Os seres universais, por serem livres, não se encaixam em modelos tradicionais, aqueles que dizem que o ser humano, para ser feliz no amor, precisa só de um relacionamento amoroso baseado na convivência diária e exclusiva. Eles saem por aí "namorando" todo mundo! Mas não se trata do namoro "genitalizado" ou "erótico", e sim um namoro de paixão pela vida, de sentirem-se estimulados com as pessoas e com o mundo, e de desejarem usufruir deste estímulo.

Infelizmente, nem sempre os seres universais são compreendidos, e com isso acabam sofrendo.

Quer ver só? Chegam entusiasmados, contando à parceria sobre todas as coisas que fizeram, viram ou aprenderam, e acontece muito de serem cobrados(as) por não estarem mais tempo em casa, por serem alegres demais, por dividirem sua atenção com tanta gente!

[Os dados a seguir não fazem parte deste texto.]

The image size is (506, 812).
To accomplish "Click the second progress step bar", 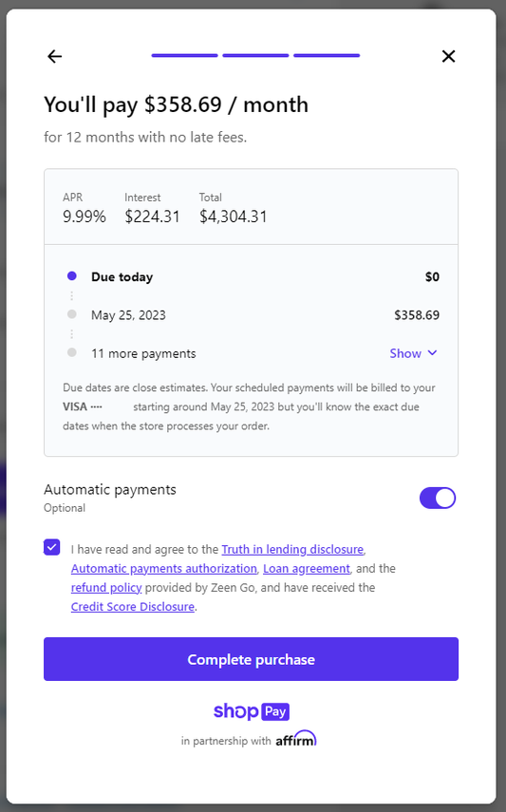I will coord(256,55).

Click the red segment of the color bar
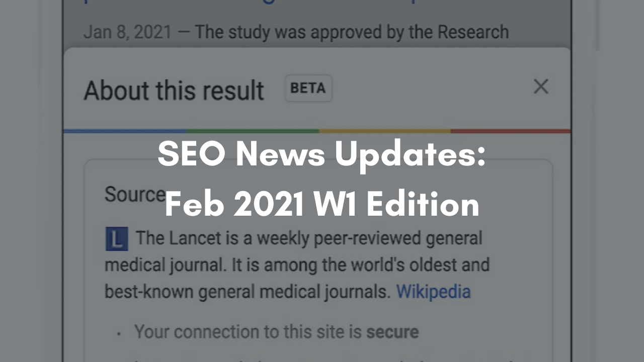pyautogui.click(x=511, y=131)
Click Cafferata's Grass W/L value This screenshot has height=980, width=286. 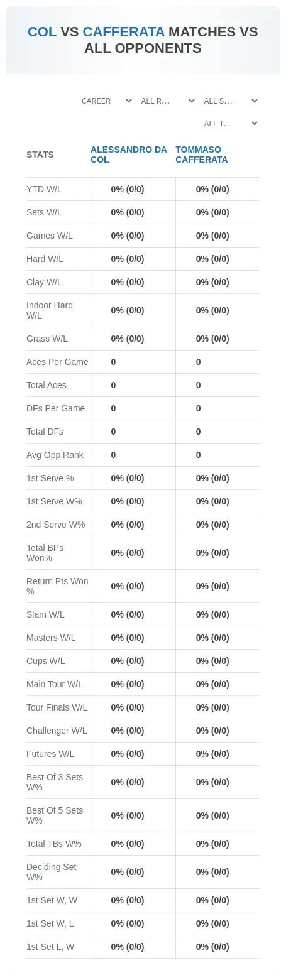[212, 339]
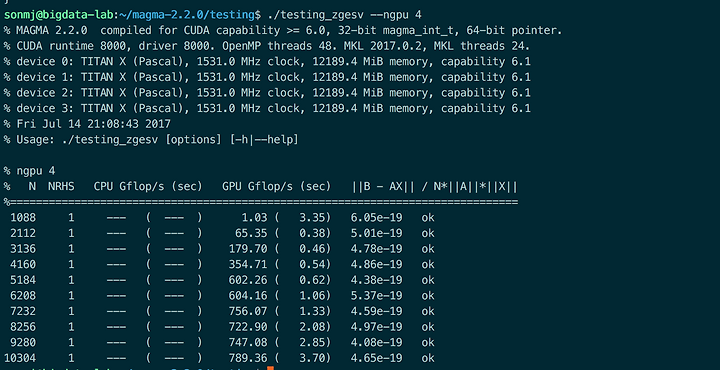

Alguns, quando se dão conta de tais cobranças, simplesmente se distanciam das relações amorosas. Preferem viver sozinhos(as) num universo de interesses e entusiasmo a descobrir, experimentando afetos passageiros, sem compromisso nenhum. Nesse movimento correm o risco de cair na superficialidade, porque amar todo mundo pode significar não amar ninguém.

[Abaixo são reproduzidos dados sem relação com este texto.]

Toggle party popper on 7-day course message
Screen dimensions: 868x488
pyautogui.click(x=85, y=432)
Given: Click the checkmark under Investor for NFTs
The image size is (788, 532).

Outras vezes, preferem as relações "abertas", cada um na sua casa, nada de juntar as escovas de dentes, ou de dizer bom dia, boa tarde ou boa-noite, todo santo dia. Outros escolhem não ter filhos justamente porque não conseguem imaginar-se cuidando de alguém durante longo tempo.

O termo "compersion" (compersão, em tradução livre), bastante utilizado como sentimento-chave em relações poliamorosas, sugere que as pessoas devem se esforçar para ficarem felizes ao verem suas parcerias felizes, mesmo que isso signifique que elas estejam também amando outra pessoa. Embora não seja o foco desse texto, pois não estou tratando de relações não monogâmicas, o sentimento de não ser uma unanimidade na vida da outra pessoa é o mesmo, sendo a única diferença a presença ou não do erotismo.

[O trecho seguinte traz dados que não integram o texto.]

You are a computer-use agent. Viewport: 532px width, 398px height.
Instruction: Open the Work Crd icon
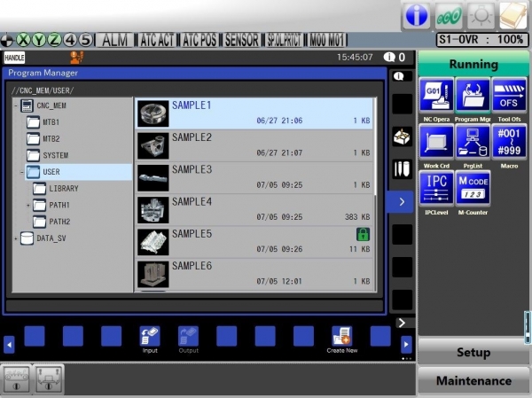pos(436,142)
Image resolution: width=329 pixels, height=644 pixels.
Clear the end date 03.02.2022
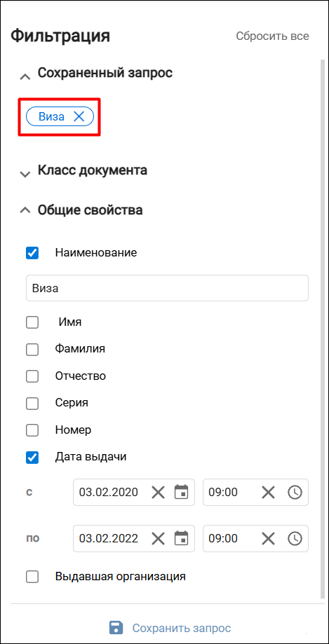158,538
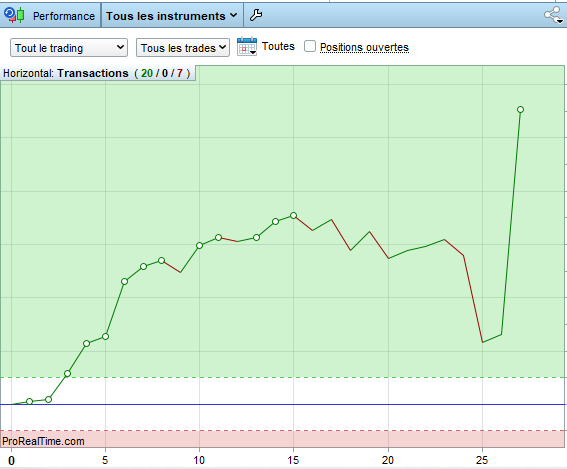Click the Toutes date range label
567x469 pixels.
tap(278, 46)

Um ser universal pode ser aquela professora envolvidíssima com seus alunos e alunas, aquele amigo organizador dos encontros semanais, aquele sujeito ponto de referência para conversas profundas ou divertidas, ou mesmo banais. A vizinha que assume a "zeladoria" da rua, o dono da pizzaria da esquina.

O valor de "ser" quem somos, sem precisarmos abandonar nossa identidade em nome de um relacionamento, é fundamental: quanto mais livres, mais vontade temos de voltar.